La France possède, comme tous les pays occidentaux (et comme la plupart des pays du monde), son État profond : Alain Minc, BHL, Attali n'en sont que quelques membres, les plus connus et peut-être les plus influents. Quand Jacques Attali parle, on peut être sûr que ses propos, ses marottes du moment, ses certitudes vont être repris d'une manière plus administrative par la classe politique la plus conventionnelle. Ce fut le cas lorsqu'il affirma qu'un pays n'est rien d'autre qu'un « hôtel », pour les flux migratoires et l'inéluctabilité de l'invasion de l'Europe… et pour beaucoup d'autres choses. De même qu'un discours de BHL annonce une intervention militaire sanglante, de même qu'un conseil d'Alain Minc présage un tournant économique ou médiatique (tout dernièrement au sujet du JDD), une prise de position de Jacques Attali laisse entrevoir la suite des orientations politiques, en l'occurrence de la Macronie.
Or, donc, légère surprise, ces derniers temps : il semblerait qu'on assiste à une radicalisation de Jacques Attali. Premier choc : son invitation, il y a quelques jours, sur la chaîne YouTube Livre noir, connue pour son positionnement de droite. Il succède, notamment, au militant identitaire Daniel Conversano, qui est venu, il y a quelques semaines, défendre sa vision de la préservation des foyers blancs. On n'aurait pas imaginé une telle ouverture d'esprit autrefois. Attali a notamment développé la volonté prégnante, pour les peuples européens notamment, de défendre leur identité. Et là, deuxième choc : l'ancien chantre du cosmopolitisme vient de publier, sur Twitter, une déclaration à double sens, là aussi assez incongrue de sa part. Jugez plutôt: « Les drames d’aujourd’hui doivent nous faire réaliser que nous entrons dans une phase nouvelle de mouvements de populations sur la planète et qu’il est urgent de nous y préparer pour que cela enrichisse l’humanité, préserve les identités et serve la paix. »

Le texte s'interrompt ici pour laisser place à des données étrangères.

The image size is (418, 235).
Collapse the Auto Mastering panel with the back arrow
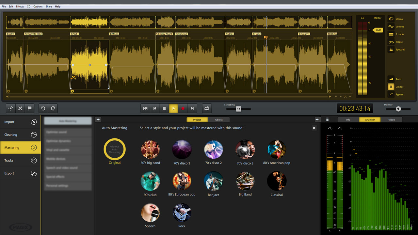pyautogui.click(x=98, y=119)
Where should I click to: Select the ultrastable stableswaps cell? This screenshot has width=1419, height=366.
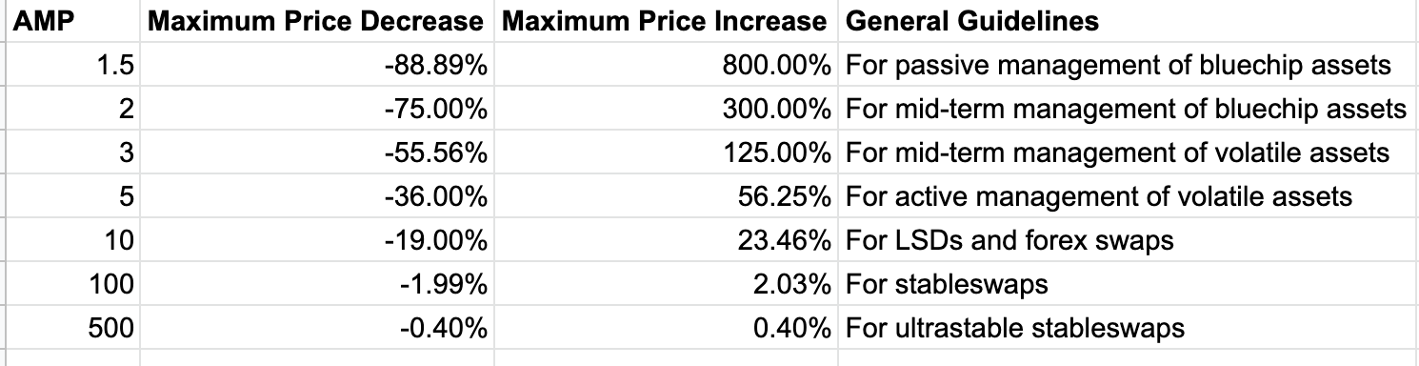tap(1128, 328)
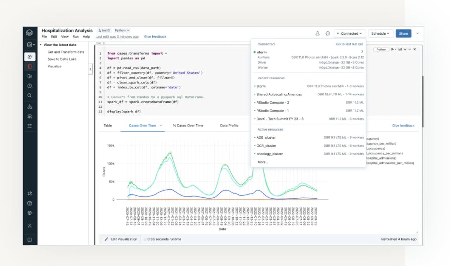Open search from the left sidebar
The width and height of the screenshot is (450, 266).
[29, 95]
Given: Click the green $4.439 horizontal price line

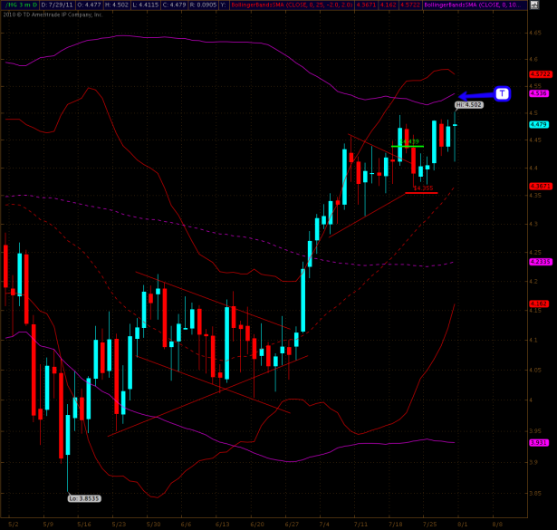Looking at the screenshot, I should pos(408,146).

En cliquant sur l'image d'illustration (un tableau baptisé Gli immigranti), on lit quelques lignes du maître qui développe sa pensée : si ces migrations ne sont pas bien anticipées, il y aura l'extrême droite au pouvoir, des centaines de millions de vies brisées (et probablement des invasions de sauterelles, etc.). En revanche, si c'est bien fait, c'est-à-dire si l'identité des pays d'accueil est protégée grâce à l'intégration des migrants, ce sera super : les migrants, en envoyant des sous au bled, allègeront la charge des pays d'origine et permettront aux pays du Nord de maintenir leur régime de répartition des retraites et d'absorber le déclin démographique (Attali dit « effondrement »). En résumé : ils vont venir, on n'y peut rien, autant faire ça bien et protéger notre identité en leur apprenant nos coutumes.
On est donc rassuré : Jacques Attali n'est pas sur le point de recréer Génération identitaire. Il croit à la farce de l'intégration, qui n'a pourtant jamais cessé de prouver son échec. Il pense qu'en remplissant la France d'Africains qui aiment Victor Hugo, ça ne changera rien à l'identité du pays. Il pense que ce que veut la France, c'est la retraite à 60 ans et puis c'est tout. Il pense que l'effondrement démographique est une catastrophe. Bref, malgré ses nouveaux éléments de langage sur la « préservation des identités culturelles », il essaie toujours de vendre la même camelote avec les mêmes objectifs : un métissage généralisé, une négation totale des spécificités ethnoculturelles, le primat de l'économie libérale et la certitude qu'avec un peu de bonne volonté, le multiculturalisme est un trésor. Il cite, pour finir, un proverbe japonais (« Quand tu es chez toi, pense au voyageur. Quand tu voyages, pense à celui qui est chez lui »). C'est drôle. Les Japonais, justement, n'ont pas d'immigrés africains. Ils n'en veulent pas. Ils préfèrent vieillir ou être moins productifs. Ils préfèrent inventer des robots que d'importer des criminels et des analphabètes. Il y a une certaine indécence à citer ce proverbe comme parangon de cosmopolitisme. Par ailleurs, à nous, qui sommes chez nous, on donne l'ordre de penser aux « voyageurs ». Eux ne pensent pas à nous autrement qu'avec haine, envie, ressentiment et violence. Ça ne marchera pas (une fois de plus). Jacques Attali a failli nous convaincre qu'il avait changé.